→ Directions: Please render every line of the items below as a Markdown table with two columns, Row and Line, numbering each row and leaving out blank lines.
-=-=-=-=-
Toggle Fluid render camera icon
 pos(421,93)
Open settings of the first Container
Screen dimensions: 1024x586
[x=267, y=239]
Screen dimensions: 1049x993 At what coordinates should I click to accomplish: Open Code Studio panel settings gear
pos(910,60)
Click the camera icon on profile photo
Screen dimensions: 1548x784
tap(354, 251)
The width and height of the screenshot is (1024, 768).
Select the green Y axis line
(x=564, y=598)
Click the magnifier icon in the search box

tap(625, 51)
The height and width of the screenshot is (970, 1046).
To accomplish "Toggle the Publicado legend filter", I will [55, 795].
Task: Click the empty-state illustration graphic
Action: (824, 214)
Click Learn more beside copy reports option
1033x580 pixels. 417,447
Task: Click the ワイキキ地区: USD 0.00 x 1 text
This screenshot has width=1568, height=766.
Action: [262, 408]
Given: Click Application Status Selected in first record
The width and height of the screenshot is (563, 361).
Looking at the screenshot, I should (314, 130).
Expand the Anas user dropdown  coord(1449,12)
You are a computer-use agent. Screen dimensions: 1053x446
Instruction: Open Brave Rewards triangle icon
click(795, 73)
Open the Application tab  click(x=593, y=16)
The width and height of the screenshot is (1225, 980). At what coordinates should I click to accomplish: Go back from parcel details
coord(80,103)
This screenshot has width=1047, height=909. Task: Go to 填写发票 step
-=-=-=-=-
→ Solution to this exercise:
| Row | Line |
|---|---|
| 1 | Toggle Fluid render camera icon |
| 2 |  pos(421,93) |
| 3 | Open settings of the first Container |
| 4 | Screen dimensions: 1024x586 |
| 5 | [x=267, y=239] |
| 6 | Screen dimensions: 1049x993 At what coordinates should I click to accomplish: Open Code Studio panel settings gear |
| 7 | pos(910,60) |
| 8 | Click the camera icon on profile photo |
| 9 | Screen dimensions: 1548x784 |
| 10 | tap(354, 251) |
| 11 | The width and height of the screenshot is (1024, 768). |
| 12 | Select the green Y axis line |
| 13 | (x=564, y=598) |
| 14 | Click the magnifier icon in the search box |
| 15 | tap(625, 51) |
| 16 | The height and width of the screenshot is (970, 1046). |
| 17 | To accomplish "Toggle the Publicado legend filter", I will [55, 795]. |
| 18 | Task: Click the empty-state illustration graphic |
| 19 | Action: (824, 214) |
| 20 | Click Learn more beside copy reports option |
| 21 | 1033x580 pixels. 417,447 |
| 22 | Task: Click the ワイキキ地区: USD 0.00 x 1 text |
| 23 | This screenshot has width=1568, height=766. |
| 24 | Action: [262, 408] |
| 25 | Given: Click Application Status Selected in first record |
| 26 | The width and height of the screenshot is (563, 361). |
| 27 | Looking at the screenshot, I should (314, 130). |
| 28 | Expand the Anas user dropdown  coord(1449,12) |
| 29 | You are a computer-use agent. Screen dimensions: 1053x446 |
| 30 | Instruction: Open Brave Rewards triangle icon |
| 31 | click(795, 73) |
| 32 | Open the Application tab  click(x=593, y=16) |
| 33 | The width and height of the screenshot is (1225, 980). At what coordinates should I click to accomplish: Go back from parcel details |
| 34 | coord(80,103) |
| 35 | This screenshot has width=1047, height=909. Task: Go to 填写发票 step |